We then examined the DNA methylation status on the CpG sites of these differentially expressed genes. There are multiple CpG sites (eight on IRAK3, two on EIF2AK2, four on TLR4, three on IL-1RA, two on TLR8 and one on TLR7), which showed different methylation between SLE and NC. The most significantly hypomethylated sites were found on EIF2AK2 (cg14126601 and cg17326313) and IRAK3 (cg19995654, cg12866960, and cg07914866) (Fig. 5c). The analysis showed that the increase in gene expression was inversely correlated with the reduction in DNA methylation level (decreased ∆β) on the same genes, suggesting that DNA hypomethylation may be involved in regulation of gene expression for the TLR pathway in SLE.
Aberrant mRNA expression in SLE with LN
In order to identify the genes which may play a role in the development of LN, we compared the gene expression profiles in PBMC between SLE LN+ and SLE LN− patients. From the 552 common upregulated and 550 common downregulated genes in SLE, we only identified three genes (MX1, G protein-coupled receptor 84 (GPR84), E2F transcription factor 2 (E2F2)), which were significantly increased in SLE LN+ compared with both NC and SLE LN− (p < 0.05, Fig. 6). We then checked the methylation status of the three upregulated genes and no significant methylation change was identified on these genes between SLE LN+ and SLE LN− patients.

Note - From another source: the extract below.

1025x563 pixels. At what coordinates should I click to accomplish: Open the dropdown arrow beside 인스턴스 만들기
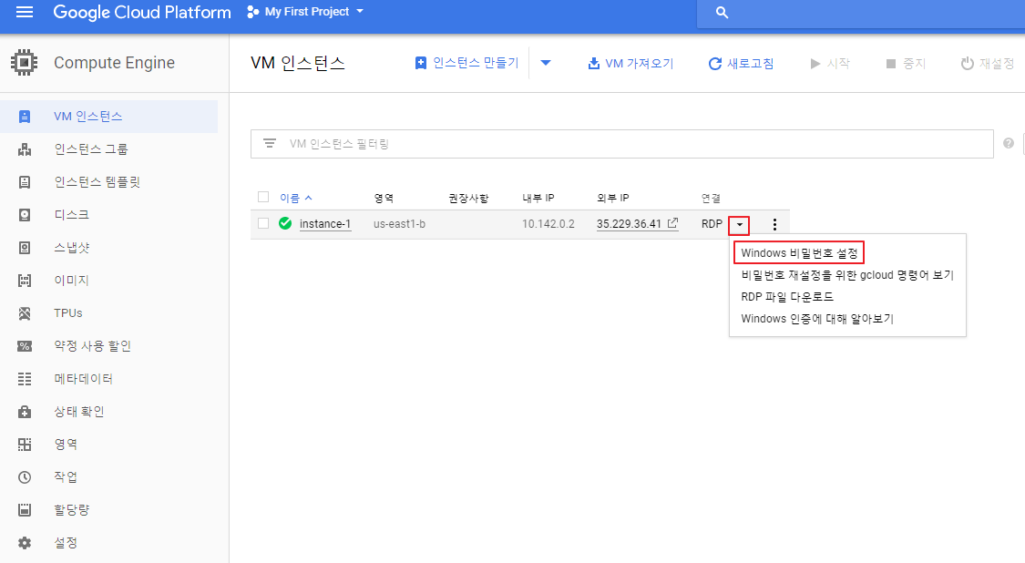pyautogui.click(x=546, y=63)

Aberrant level of serum cytokine/chemokine in SLE and their transcriptional regulation
Cytokines are immunoregulatory mediators which play important roles in the pathogenesis of SLE. In an effort to understand the transcriptional regulation on serum cytokines, we performed quantitative analysis on 27 cytokines/chemokines in the sera of SLE and NC using a bead-based multiplex assay. Fifteen of the 27 serum factors, including IL-2, IL-4, IL-5, IL-6, IL-10, IL-12p70, IL-15, IL-17A, bFGF, MCP-1, IP-10, G-CSF, GM-CSF, IL-1RA and TNF-α were significantly higher in SLE LN− and SLE LN+, compared with NC (Fig. 7a, Additional file 7: Table S6). However, two cytokines, PDGF-BB and RANTES, were significantly lower in the two SLE groups compared with NC (Fig. 7a). There was no significant difference on the serum levels of the cytokines between SLE LN+ patients and their SLE LN− counterparts (Fig. 7a, Additional file 7: Table S6). At the transcription level, we found that IL-15 mRNA was elevated in SLE, and RANTES (chemokine (C-C motif) ligand 5 (CCL5)) mRNA was decreased in SLE, compared with NC (Fig. 7b), indicating that the serum level of these two cytokines corresponded with their mRNA expression in PBMC. We further checked the DNA methylation status on IL-15 and CCL5, and identified six of 11 methylation sites (cg01856970, cg02934500, cg25546588, cg16655388, cg26269613, and cg20060523) on IL-15, which are located at 5′UTR, TSS1500, and TSS 200 regions, were hypomethylated in both SLE LN+ and SLE LN− patients in relation to NC (Fig. 7c). We also found three CpG sites (cg00447324, cg08656816, and cg19411729) at the 5′UTR region of CCL5 (RANTES) gene were hypermethylated in SLE compared with controls (Fig. 7c).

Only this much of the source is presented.